San Francisco is a city where dogs are said to outnumber children, where those who have pets are officially called guardians not owners.

It is also a city where Charlene Premyodhin found it incredibly hard to find a landlord who was OK with her Rottweiler-German Shepherd mix.

"The place we're living at now, the only reason we're allowed to have a dog is because our cousin is the landlord. But at every other place, we haven't been able to have a dog," she said.

Noni Richen is listing some of the damage from pets that even a hefty security deposit doesn't necessarily cover. She's the president of the Small Property Owners of San Francisco, whose members are going nuts over a proposal that could force landlords to accept tenants with pets.

"We've had more responses on this than to any other question. It's the loss of control over our property that seems to have people up in arms," said Richen.

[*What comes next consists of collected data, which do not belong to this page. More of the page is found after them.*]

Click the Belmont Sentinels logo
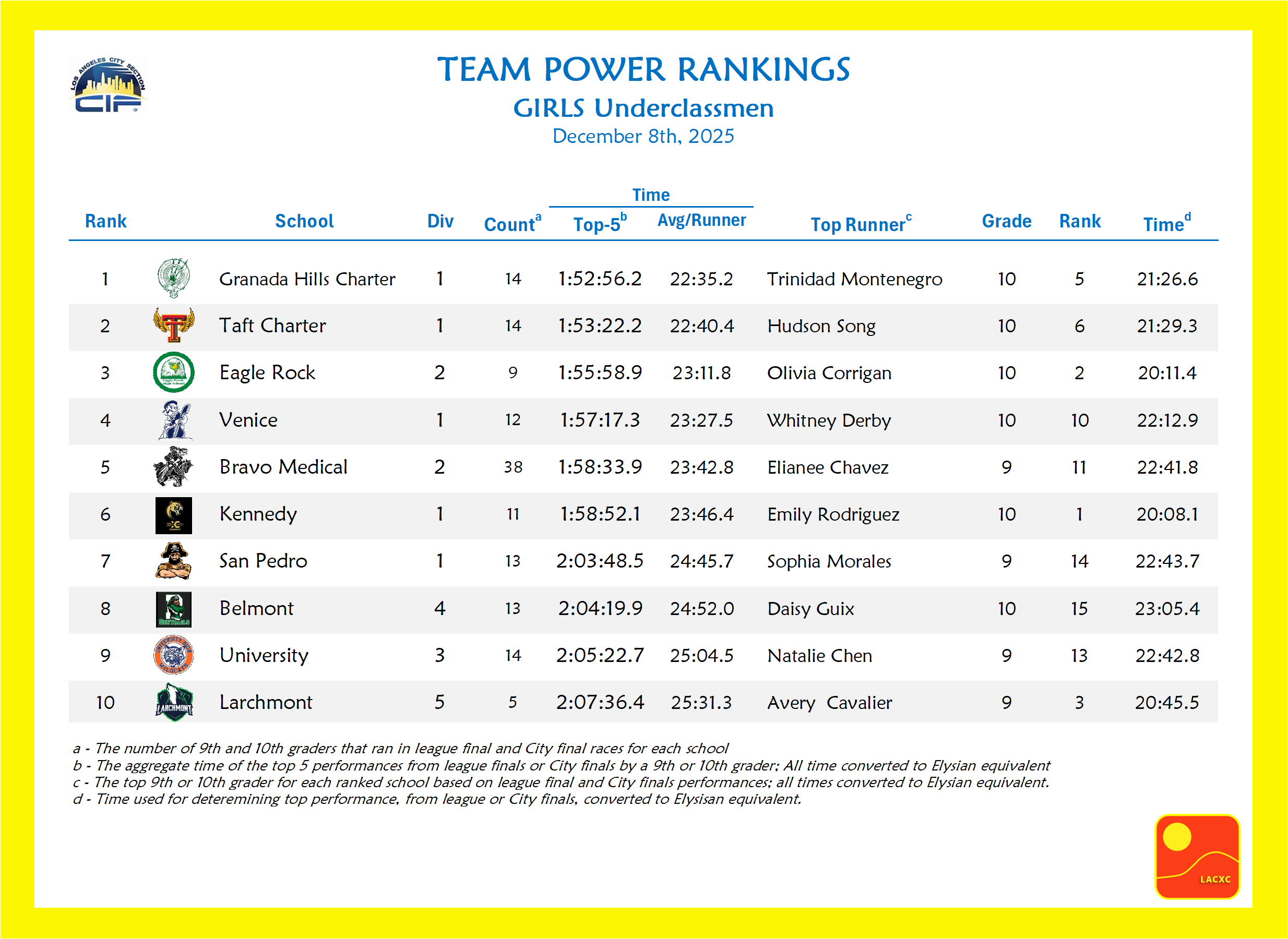 coord(173,609)
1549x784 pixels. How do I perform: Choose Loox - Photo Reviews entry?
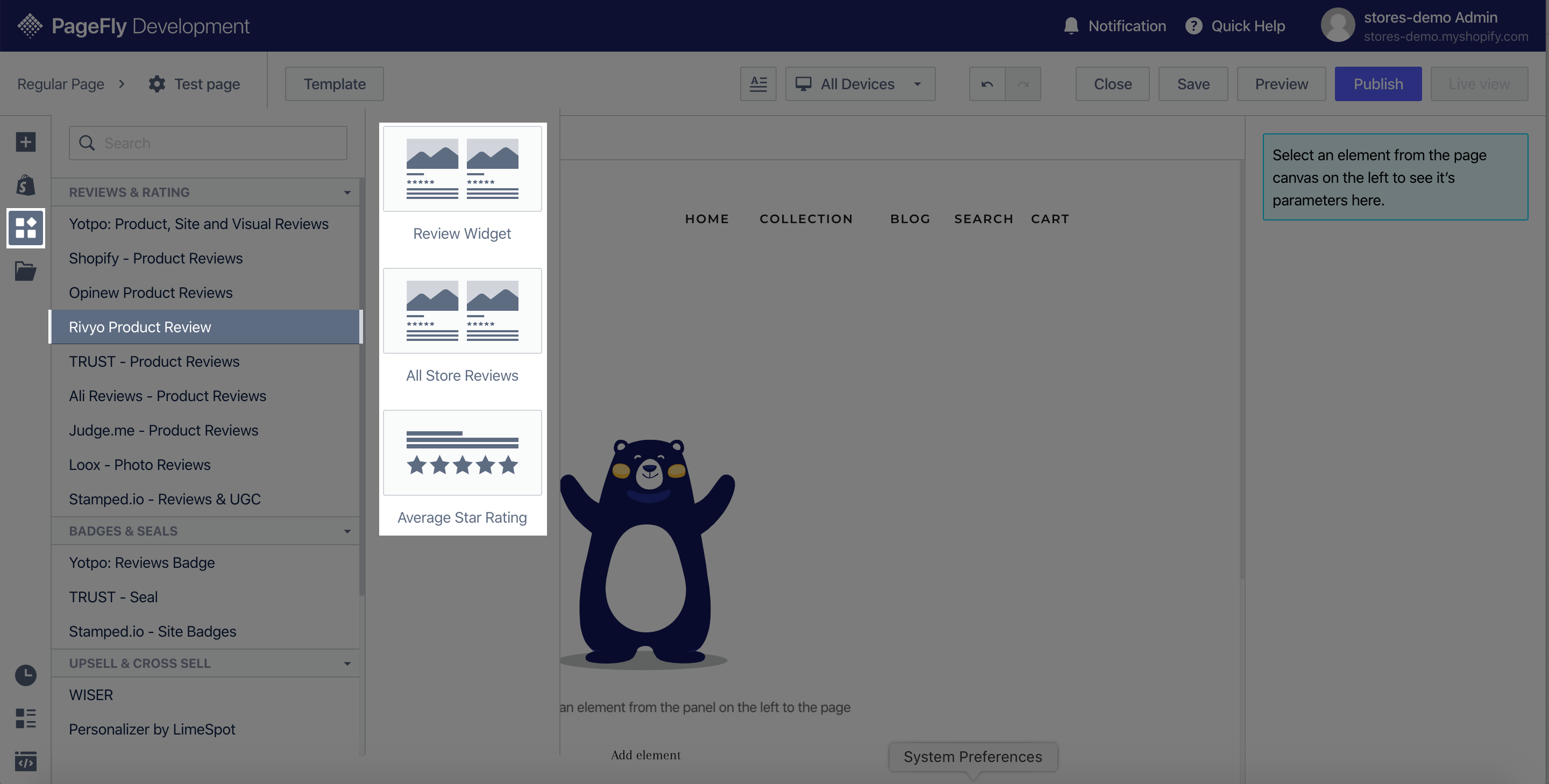click(x=139, y=465)
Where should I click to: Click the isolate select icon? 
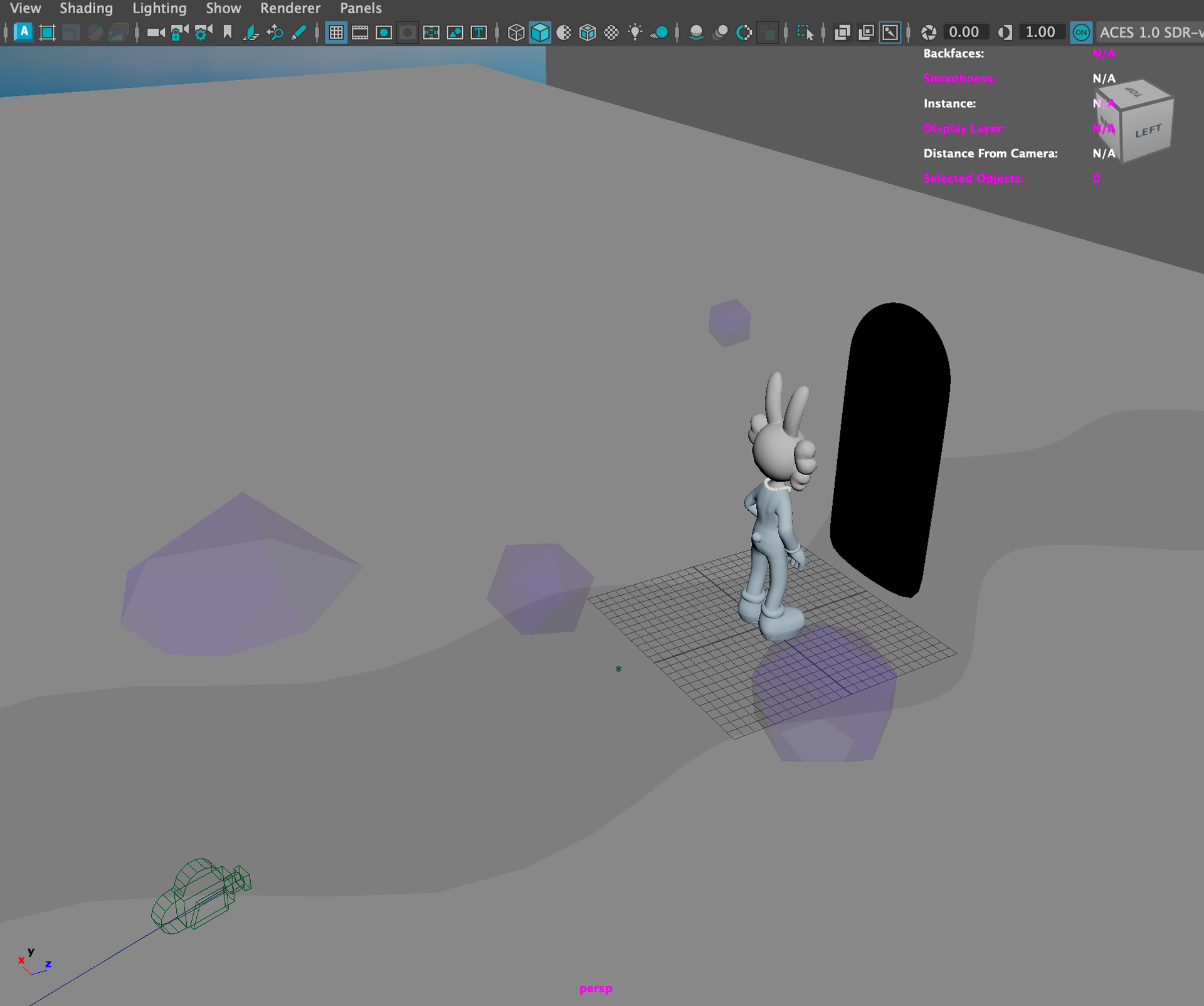(805, 33)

The proposal being debated is designed to reduce the number of animals turned over to shelters or even euthanized because those who want them can't find housing.

The SPCA tries to educate would-be guardians about being responsible owners and even recommends resumes extolling their dogs and cats' virtues in hopes of finding pet-friendly landlords.

"It's our goal to save as many lives as possible and if there is housing available that would be a big boon," said Jan McHugh-Smith from the San Francisco SPCA.

Animal Care and Control commissioners ABC7 talked with say they hope to come up with a compromise everyone can live with. Right now everything's up for discussion.

"Should there be any restrictions? What do you mean by pets, just dogs and cats? Do you include turtles, horses, pigs, that sort of thing," said Commission President Sally Stephens.

This issue has come up before. Three years ago, one dog owner suggested landlords receive an annual tax credit if they allow pets, but that proposal never got off the ground.